A recent survey by IPX1031 highlights a significant generational gap in investing habits and financial outcomes. While an overwhelming 92% of Americans recognize investing as essential for building wealth, baby boomers have amassed far more than younger generations—even though many of them started investing later in life.
The survey shows that the average American has $246,000 in investments. Baby boomers, however, have nearly double that, holding an average of $472,000. Although boomers have had more years to grow their wealth, their approach still offers valuable lessons for younger investors.
Interestingly, the average baby boomer began investing at age 31, later than other generations. In comparison, Gen Zers started at 20, millennials at 26, and Gen Xers at 28.
“Many baby boomers began investing later due to higher mortgage rates, limited access to retirement plans early in their careers, and fewer investment tools when they entered the workforce,” said Scott Nathanson, executive vice president at IPX1031.
Despite their later start, boomers have accumulated more wealth than younger cohorts: $472,000 on average, compared to $311,000 for Gen X, $173,000 for millennials, and just $32,000 for Gen Z. Nathanson attributes much of this success to longer earning periods and the benefits of real estate appreciation.
The survey also revealed differences in investment goals across generations. Baby boomers and Gen Xers primarily invest to save for retirement. Millennials tend to focus on paying off debt, while Gen Zers are motivated by growing wealth. Real estate plays a particularly prominent role for boomers, with 86% considering it an essential part of long-term wealth-building. This is higher than Gen X (77%), millennials (75%), and Gen Z (81%).

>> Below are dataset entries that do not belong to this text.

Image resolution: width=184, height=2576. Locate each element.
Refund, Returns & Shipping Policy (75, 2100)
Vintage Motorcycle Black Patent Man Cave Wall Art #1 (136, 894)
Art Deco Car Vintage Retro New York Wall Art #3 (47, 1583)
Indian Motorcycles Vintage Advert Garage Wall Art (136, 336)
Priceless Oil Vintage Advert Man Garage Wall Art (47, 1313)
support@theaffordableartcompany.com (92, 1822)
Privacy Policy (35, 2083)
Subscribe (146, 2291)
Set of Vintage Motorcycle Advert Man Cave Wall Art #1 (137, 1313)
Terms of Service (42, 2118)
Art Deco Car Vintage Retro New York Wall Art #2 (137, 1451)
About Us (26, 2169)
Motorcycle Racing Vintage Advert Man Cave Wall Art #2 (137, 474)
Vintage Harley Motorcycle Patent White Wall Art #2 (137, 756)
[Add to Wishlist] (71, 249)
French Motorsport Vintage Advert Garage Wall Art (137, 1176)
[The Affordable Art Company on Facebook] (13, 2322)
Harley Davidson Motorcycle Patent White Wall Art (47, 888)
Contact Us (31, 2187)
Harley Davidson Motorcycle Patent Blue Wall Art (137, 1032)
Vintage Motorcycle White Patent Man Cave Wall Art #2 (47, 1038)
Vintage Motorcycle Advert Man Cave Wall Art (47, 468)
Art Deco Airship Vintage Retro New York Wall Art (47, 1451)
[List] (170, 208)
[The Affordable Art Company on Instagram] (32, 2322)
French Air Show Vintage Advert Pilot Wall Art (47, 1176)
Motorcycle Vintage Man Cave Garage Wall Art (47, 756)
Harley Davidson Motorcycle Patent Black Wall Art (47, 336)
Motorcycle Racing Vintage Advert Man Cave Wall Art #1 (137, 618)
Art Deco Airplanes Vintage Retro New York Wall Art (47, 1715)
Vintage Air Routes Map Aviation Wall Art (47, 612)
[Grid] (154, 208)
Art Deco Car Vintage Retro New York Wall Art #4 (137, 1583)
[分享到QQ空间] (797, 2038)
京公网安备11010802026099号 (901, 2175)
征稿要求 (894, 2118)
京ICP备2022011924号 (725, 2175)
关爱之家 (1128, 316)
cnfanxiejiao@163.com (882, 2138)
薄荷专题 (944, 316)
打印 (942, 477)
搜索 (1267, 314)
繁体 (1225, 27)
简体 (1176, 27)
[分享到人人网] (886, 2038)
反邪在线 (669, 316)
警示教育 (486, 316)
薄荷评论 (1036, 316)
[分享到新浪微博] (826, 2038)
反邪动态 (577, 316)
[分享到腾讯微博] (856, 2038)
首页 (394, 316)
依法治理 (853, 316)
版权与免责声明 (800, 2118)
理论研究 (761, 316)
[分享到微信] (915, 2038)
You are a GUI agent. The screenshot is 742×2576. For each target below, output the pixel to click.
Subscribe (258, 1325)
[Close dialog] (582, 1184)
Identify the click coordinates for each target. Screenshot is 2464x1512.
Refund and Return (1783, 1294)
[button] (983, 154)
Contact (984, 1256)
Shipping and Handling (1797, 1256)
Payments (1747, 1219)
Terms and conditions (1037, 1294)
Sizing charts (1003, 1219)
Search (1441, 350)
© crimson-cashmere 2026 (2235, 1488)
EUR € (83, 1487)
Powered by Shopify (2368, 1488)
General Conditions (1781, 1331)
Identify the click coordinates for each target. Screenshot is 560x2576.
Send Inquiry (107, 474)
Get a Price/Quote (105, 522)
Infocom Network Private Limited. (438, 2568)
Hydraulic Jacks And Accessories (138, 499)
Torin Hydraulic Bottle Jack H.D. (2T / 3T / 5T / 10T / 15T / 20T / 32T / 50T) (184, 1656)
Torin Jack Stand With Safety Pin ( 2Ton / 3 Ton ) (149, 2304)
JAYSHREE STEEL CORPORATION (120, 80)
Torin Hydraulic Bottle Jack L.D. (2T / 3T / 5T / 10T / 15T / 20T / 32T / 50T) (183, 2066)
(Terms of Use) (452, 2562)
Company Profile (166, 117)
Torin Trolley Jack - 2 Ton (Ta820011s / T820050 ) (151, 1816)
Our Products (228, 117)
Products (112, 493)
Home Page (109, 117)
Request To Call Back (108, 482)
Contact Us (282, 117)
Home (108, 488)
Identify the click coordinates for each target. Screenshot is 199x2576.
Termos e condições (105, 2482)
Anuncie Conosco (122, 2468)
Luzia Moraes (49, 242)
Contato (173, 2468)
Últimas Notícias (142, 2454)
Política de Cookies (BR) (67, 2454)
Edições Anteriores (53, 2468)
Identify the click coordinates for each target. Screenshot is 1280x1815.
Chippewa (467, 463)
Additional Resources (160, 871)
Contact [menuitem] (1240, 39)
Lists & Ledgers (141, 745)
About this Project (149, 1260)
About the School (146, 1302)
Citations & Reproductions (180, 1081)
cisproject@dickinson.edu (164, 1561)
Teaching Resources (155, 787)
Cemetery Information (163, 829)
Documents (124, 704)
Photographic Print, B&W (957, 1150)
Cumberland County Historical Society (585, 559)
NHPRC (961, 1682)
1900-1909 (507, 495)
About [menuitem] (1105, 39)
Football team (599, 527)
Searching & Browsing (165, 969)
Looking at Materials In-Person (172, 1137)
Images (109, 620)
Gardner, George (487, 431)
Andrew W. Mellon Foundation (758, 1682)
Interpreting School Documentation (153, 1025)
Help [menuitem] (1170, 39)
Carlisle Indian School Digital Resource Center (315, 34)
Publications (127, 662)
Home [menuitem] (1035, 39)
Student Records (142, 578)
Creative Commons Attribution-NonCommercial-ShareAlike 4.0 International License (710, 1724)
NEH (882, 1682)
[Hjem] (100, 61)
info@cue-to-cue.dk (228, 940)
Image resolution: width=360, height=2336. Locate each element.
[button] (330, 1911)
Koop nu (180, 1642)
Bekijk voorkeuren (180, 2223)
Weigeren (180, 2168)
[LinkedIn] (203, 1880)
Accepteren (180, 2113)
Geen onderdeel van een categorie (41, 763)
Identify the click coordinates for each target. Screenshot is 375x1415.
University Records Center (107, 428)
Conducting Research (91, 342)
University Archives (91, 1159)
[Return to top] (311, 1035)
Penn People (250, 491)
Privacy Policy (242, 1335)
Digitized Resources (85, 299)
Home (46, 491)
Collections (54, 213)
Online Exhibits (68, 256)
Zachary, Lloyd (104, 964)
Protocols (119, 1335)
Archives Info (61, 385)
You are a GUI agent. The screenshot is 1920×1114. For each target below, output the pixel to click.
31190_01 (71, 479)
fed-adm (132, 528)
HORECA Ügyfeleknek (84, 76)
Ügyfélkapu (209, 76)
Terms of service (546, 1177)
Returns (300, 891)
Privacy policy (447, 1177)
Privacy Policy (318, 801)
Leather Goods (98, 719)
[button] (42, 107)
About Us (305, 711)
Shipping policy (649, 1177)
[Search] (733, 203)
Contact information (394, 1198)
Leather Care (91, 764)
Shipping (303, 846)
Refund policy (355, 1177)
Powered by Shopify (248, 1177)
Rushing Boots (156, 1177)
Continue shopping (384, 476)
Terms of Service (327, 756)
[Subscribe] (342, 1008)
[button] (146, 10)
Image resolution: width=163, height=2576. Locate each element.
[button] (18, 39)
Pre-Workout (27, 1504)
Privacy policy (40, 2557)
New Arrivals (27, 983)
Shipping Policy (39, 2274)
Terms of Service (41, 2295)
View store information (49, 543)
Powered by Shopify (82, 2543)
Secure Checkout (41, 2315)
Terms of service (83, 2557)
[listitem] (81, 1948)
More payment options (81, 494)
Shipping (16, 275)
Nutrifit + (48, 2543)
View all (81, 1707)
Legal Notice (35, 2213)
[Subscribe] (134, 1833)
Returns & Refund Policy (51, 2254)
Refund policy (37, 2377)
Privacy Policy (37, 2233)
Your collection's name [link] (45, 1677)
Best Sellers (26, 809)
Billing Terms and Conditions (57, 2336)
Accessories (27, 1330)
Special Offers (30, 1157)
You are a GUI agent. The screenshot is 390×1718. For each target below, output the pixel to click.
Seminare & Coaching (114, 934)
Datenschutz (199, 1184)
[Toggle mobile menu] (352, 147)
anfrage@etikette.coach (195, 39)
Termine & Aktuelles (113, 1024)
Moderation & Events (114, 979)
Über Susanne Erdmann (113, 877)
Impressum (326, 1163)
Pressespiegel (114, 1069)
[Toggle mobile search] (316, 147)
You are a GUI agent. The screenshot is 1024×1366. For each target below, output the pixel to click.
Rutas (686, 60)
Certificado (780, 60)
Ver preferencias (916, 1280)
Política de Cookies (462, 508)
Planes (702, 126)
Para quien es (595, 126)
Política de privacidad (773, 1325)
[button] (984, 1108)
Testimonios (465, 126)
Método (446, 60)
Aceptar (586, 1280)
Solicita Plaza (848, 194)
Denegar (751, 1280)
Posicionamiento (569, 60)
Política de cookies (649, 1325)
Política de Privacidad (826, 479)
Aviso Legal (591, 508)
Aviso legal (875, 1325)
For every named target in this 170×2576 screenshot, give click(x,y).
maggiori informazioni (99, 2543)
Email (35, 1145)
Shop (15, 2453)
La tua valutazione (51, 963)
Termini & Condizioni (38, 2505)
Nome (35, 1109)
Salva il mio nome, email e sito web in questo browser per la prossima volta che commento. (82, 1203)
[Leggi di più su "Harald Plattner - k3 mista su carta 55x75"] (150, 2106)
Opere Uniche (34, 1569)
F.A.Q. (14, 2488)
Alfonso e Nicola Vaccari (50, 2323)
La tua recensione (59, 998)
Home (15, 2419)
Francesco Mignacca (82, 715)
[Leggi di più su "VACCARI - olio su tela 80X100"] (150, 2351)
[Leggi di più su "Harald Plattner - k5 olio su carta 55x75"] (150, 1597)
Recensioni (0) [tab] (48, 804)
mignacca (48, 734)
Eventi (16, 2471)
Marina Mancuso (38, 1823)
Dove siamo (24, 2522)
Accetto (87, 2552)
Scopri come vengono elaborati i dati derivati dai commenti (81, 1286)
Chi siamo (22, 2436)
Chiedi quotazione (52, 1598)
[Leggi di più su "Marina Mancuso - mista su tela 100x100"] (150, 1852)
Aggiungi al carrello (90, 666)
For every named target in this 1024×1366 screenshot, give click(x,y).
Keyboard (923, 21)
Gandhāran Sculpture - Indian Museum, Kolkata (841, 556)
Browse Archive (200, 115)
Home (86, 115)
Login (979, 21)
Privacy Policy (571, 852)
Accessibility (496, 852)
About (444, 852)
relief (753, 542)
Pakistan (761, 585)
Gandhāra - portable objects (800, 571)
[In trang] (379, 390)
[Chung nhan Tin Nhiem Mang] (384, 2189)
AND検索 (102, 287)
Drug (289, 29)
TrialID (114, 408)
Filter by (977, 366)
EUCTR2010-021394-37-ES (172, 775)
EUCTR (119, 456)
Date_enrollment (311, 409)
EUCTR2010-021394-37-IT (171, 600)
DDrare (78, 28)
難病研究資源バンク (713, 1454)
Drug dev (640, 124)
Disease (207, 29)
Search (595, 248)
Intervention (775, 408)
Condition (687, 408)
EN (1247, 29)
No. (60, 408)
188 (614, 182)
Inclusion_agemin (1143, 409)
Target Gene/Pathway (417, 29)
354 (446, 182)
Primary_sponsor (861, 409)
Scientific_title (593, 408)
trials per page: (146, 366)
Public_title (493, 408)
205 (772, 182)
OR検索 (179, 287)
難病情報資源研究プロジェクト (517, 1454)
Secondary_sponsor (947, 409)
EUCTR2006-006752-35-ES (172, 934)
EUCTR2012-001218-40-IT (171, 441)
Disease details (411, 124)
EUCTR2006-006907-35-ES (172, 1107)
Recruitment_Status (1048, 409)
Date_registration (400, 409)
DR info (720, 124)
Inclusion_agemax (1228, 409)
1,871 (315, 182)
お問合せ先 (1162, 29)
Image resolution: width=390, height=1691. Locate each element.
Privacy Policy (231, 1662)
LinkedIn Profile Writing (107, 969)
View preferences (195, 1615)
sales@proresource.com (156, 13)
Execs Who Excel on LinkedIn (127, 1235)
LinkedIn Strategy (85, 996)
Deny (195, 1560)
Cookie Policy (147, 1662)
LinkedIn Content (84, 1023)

For baby boomers planning for a retirement nest egg, real estate remains a powerful option. “Real estate investments are ideal for retirement planning because they can provide steady passive income, potential appreciation, and opportunities to defer capital gains taxes,” Nathanson explained. “When combined with a balanced portfolio of equities and fixed-income assets, this strategy can help sustain long-term income and protect purchasing power in retirement.”
The survey underscores that while younger generations have the advantage of starting earlier, there is much to learn from the disciplined and strategic approach of baby boomers, particularly when it comes to long-term wealth creation through diversified investments and real estate.